Re: [swinog] Bluewin SMTP server reachable from outside bluewin/swisscom?

2021-03-11 Diskussionsfäden Jeroen Massar
Follow-up: do not test with new tools.

So, as a few folks pointed me off-list rightly to it.. but my brain did not 
click to this old issue... it is all because of the short key.

I think it was discussed on swinog before, but I'll add it again, as I found 
the ticket where I reminded myself about it but that was from July 2019...

Due to the logjam attack OpenSSL (especially on Debian) disabled DH keys <= 
1024 bytes.
https://www.openssl.org/blog/blog/2015/05/20/logjam-freak-upcoming-changes/
https://lists.debian.org/debian-lts-announce/2015/06/msg00013.html

8<
Additionally OpenSSL will now reject handshakes using DH parameters
shorter than 768 bits as a countermeasure against the Logjam attack
(CVE-2015-4000).
-->8

(Yes, it is 2021 today, that is from 2015)


Thus if you want to test if that server works, disabling DH avoids it:

openssl s_client -cipher 'DEFAULT:!DH' -connect smtpauths.bluewin.ch:587 
-starttls smtp


So reminder, if you properly run new tools, you might have to work around 
servers that are still in planning of upgrading.

And in the end the origin of the issue was a DNS issue caused by a route 
reflection issue causing a variety of routes not to be available and yes, then 
things do not work as excepted... it is always DNS, except when it is IP :)

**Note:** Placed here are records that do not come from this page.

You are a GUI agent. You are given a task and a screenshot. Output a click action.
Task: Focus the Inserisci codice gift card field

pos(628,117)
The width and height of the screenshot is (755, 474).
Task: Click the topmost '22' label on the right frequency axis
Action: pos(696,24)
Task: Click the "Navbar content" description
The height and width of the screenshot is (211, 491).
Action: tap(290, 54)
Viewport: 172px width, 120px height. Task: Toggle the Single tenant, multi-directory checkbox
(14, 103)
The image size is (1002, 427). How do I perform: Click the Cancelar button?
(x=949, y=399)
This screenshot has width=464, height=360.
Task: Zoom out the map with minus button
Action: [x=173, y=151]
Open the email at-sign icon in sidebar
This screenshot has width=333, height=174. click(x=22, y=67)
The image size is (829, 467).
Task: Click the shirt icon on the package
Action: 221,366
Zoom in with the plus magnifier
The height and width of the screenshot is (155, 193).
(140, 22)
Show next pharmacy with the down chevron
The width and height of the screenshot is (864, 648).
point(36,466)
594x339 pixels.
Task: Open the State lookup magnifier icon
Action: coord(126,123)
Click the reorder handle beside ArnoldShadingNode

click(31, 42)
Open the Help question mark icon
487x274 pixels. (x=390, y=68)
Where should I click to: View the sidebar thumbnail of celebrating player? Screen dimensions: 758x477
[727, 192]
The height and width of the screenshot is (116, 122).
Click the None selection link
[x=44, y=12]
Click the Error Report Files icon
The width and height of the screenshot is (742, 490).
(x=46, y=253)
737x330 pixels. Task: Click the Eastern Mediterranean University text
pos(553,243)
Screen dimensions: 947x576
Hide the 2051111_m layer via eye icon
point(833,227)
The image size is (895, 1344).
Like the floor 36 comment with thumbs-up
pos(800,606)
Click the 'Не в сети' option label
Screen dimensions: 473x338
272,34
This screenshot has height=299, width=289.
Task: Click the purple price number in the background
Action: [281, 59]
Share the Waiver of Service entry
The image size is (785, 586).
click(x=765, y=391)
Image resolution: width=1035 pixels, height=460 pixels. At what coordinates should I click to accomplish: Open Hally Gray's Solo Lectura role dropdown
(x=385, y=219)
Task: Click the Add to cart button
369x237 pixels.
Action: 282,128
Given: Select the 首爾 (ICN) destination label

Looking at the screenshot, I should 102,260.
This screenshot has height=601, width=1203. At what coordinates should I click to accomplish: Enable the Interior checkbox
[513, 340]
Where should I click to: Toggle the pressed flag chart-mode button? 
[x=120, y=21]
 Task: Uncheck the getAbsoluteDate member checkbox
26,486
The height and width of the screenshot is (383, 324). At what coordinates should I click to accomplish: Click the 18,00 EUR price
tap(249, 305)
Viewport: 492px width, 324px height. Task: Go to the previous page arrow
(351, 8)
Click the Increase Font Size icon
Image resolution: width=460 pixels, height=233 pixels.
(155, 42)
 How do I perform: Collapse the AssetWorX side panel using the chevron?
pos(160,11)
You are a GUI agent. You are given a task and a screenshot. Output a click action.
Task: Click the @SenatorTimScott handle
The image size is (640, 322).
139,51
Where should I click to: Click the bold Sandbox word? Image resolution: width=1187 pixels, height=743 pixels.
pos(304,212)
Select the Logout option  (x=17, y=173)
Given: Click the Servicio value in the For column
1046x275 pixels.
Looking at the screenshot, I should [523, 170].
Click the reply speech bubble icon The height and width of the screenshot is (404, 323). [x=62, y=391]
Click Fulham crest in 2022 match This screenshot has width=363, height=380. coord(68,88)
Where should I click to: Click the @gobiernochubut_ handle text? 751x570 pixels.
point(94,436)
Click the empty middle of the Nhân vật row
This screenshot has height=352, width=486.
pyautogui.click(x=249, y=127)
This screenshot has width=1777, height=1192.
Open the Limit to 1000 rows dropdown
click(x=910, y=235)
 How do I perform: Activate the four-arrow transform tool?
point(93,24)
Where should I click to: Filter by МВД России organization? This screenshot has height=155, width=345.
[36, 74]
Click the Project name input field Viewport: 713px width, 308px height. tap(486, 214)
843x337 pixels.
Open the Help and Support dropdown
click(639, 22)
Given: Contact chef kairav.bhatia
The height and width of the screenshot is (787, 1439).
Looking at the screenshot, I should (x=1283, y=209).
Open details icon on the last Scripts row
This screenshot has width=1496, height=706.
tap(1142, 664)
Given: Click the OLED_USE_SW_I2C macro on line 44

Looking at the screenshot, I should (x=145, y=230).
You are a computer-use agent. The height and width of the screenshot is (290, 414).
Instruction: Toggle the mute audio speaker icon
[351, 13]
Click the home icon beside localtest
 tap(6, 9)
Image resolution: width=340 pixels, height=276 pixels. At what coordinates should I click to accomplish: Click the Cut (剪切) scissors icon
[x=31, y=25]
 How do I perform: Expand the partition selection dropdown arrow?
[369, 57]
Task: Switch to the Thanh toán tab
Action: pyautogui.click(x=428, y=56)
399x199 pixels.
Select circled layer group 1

PS: This seems unrelated to the IPv6 issue with the F5, even though it appears 
both systems run behind an F5.

Greets,
 Jeroen


--

Sidenote, without directly doing the starttls, your connection will be dropped 
too:

$ openssl s_client -cipher 'DEFAULT:!DH' -connect smtpauths.bluewin.ch:587
CONNECTED(0003)
140142292489536:error:1408F10B:SSL routines:ssl3_get_record:wrong version 
number:../ssl/record/ssl3_record.c:331:
---
no peer certificate available
---
No client certificate CA names sent
---
SSL handshake has read 5 bytes and written 298 bytes
Verification: OK
---
New, (NONE), Cipher is (NONE)
Secure Renegotiation IS NOT supported
Compression: NONE
Expansion: NONE
No ALPN negotiated
Early data was not sent
Verify return code: 0 (ok)
---

With starttls it will work. timing is key too...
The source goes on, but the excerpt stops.